Task item: Set down all of the entries precisely as they were written.

Available records:

■ ■ ■ ■

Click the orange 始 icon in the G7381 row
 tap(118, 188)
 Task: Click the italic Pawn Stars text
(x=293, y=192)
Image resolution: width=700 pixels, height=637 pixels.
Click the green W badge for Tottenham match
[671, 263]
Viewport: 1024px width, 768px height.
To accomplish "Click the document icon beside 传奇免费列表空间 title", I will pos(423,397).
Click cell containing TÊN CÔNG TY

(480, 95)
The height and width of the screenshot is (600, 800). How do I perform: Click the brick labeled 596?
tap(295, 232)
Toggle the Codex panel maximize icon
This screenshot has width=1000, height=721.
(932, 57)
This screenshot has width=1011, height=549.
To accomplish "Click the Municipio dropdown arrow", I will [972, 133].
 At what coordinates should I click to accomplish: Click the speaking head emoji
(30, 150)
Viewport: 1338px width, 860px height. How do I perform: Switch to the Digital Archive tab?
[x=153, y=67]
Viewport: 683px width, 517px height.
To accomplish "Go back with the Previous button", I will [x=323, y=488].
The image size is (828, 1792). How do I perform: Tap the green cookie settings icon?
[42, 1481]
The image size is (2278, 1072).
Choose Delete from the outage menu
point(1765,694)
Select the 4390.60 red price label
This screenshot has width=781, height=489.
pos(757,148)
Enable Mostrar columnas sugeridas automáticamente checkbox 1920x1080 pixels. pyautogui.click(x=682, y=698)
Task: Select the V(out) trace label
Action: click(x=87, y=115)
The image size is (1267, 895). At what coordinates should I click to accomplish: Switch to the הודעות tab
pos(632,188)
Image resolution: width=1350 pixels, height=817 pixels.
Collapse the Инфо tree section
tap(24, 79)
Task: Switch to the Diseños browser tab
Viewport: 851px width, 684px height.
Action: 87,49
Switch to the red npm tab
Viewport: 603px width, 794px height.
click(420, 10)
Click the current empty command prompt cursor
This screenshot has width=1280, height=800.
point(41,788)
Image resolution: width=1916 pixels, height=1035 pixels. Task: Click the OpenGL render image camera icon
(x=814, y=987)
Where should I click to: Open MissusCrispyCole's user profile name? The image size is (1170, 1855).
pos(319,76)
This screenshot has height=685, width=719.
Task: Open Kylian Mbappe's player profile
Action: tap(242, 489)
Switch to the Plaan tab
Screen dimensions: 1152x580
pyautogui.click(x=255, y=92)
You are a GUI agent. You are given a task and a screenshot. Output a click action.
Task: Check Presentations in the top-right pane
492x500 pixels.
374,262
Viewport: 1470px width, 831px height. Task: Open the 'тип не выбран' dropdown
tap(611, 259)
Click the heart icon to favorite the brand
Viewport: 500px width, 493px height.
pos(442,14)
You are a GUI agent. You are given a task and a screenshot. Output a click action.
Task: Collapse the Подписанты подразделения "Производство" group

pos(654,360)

■ ■ ■ ■

Solution for this problem:
Click the orange 始 icon in the G7381 row
 tap(118, 188)
 Task: Click the italic Pawn Stars text
(x=293, y=192)
Image resolution: width=700 pixels, height=637 pixels.
Click the green W badge for Tottenham match
[671, 263]
Viewport: 1024px width, 768px height.
To accomplish "Click the document icon beside 传奇免费列表空间 title", I will pos(423,397).
Click cell containing TÊN CÔNG TY

(480, 95)
The height and width of the screenshot is (600, 800). How do I perform: Click the brick labeled 596?
tap(295, 232)
Toggle the Codex panel maximize icon
This screenshot has width=1000, height=721.
(932, 57)
This screenshot has width=1011, height=549.
To accomplish "Click the Municipio dropdown arrow", I will [972, 133].
 At what coordinates should I click to accomplish: Click the speaking head emoji
(30, 150)
Viewport: 1338px width, 860px height. How do I perform: Switch to the Digital Archive tab?
[x=153, y=67]
Viewport: 683px width, 517px height.
To accomplish "Go back with the Previous button", I will [x=323, y=488].
The image size is (828, 1792). How do I perform: Tap the green cookie settings icon?
[42, 1481]
The image size is (2278, 1072).
Choose Delete from the outage menu
point(1765,694)
Select the 4390.60 red price label
This screenshot has width=781, height=489.
pos(757,148)
Enable Mostrar columnas sugeridas automáticamente checkbox 1920x1080 pixels. pyautogui.click(x=682, y=698)
Task: Select the V(out) trace label
Action: click(x=87, y=115)
The image size is (1267, 895). At what coordinates should I click to accomplish: Switch to the הודעות tab
pos(632,188)
Image resolution: width=1350 pixels, height=817 pixels.
Collapse the Инфо tree section
tap(24, 79)
Task: Switch to the Diseños browser tab
Viewport: 851px width, 684px height.
Action: 87,49
Switch to the red npm tab
Viewport: 603px width, 794px height.
click(420, 10)
Click the current empty command prompt cursor
This screenshot has width=1280, height=800.
point(41,788)
Image resolution: width=1916 pixels, height=1035 pixels. Task: Click the OpenGL render image camera icon
(x=814, y=987)
Where should I click to: Open MissusCrispyCole's user profile name? The image size is (1170, 1855).
pos(319,76)
This screenshot has height=685, width=719.
Task: Open Kylian Mbappe's player profile
Action: tap(242, 489)
Switch to the Plaan tab
Screen dimensions: 1152x580
pyautogui.click(x=255, y=92)
You are a GUI agent. You are given a task and a screenshot. Output a click action.
Task: Check Presentations in the top-right pane
492x500 pixels.
374,262
Viewport: 1470px width, 831px height. Task: Open the 'тип не выбран' dropdown
tap(611, 259)
Click the heart icon to favorite the brand
Viewport: 500px width, 493px height.
pos(442,14)
You are a GUI agent. You are given a task and a screenshot. Output a click action.
Task: Collapse the Подписанты подразделения "Производство" group

pos(654,360)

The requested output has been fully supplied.